Task objective>
Quote all of the material below word for word, omitting the pictures.
===== Material supplied =====
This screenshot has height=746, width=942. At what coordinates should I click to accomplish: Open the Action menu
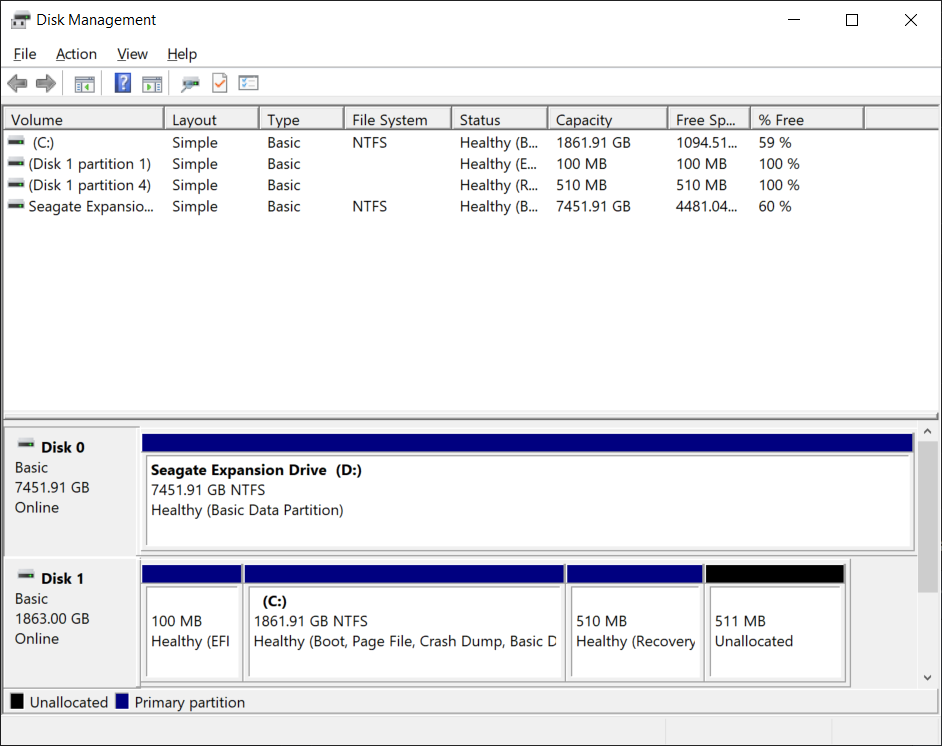pyautogui.click(x=76, y=54)
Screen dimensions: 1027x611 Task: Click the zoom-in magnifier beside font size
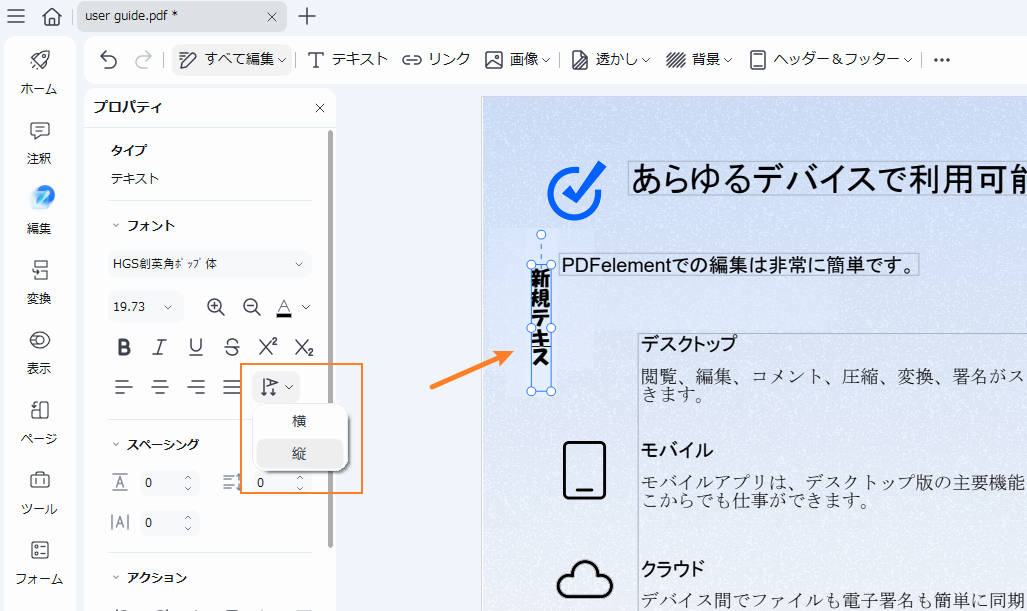(x=216, y=307)
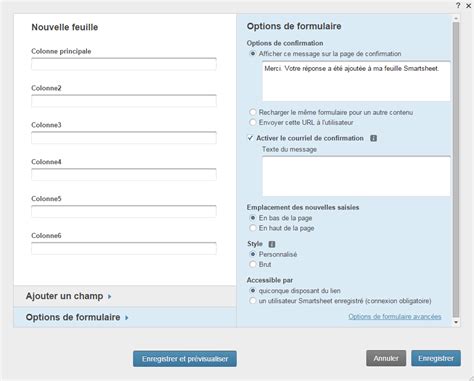Toggle Activer le courriel de confirmation checkbox

[250, 138]
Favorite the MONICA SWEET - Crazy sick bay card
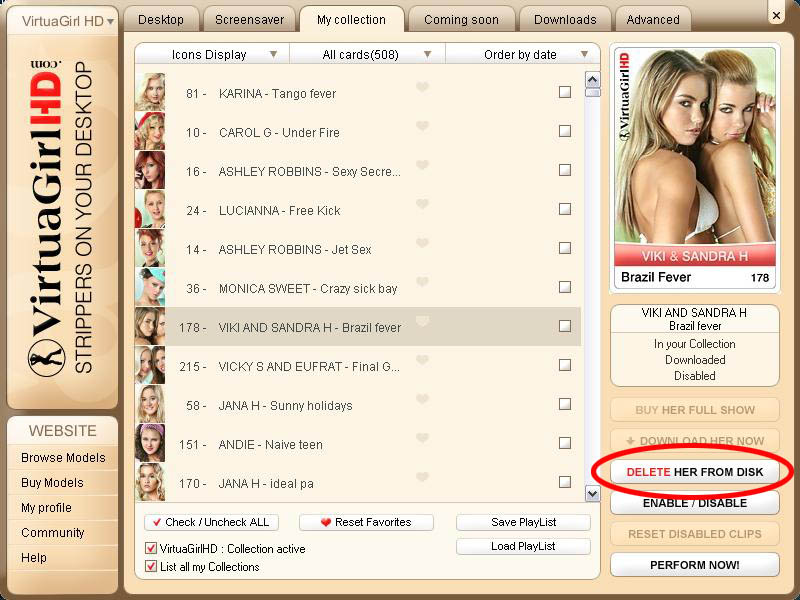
=====
Solution>
This screenshot has height=746, width=942. At what coordinates should I click to accomplish: Open the Action menu
pyautogui.click(x=76, y=54)
Screen dimensions: 1027x611 Task: Click the zoom-in magnifier beside font size
(x=216, y=307)
Toggle Activer le courriel de confirmation checkbox

[250, 138]
Favorite the MONICA SWEET - Crazy sick bay card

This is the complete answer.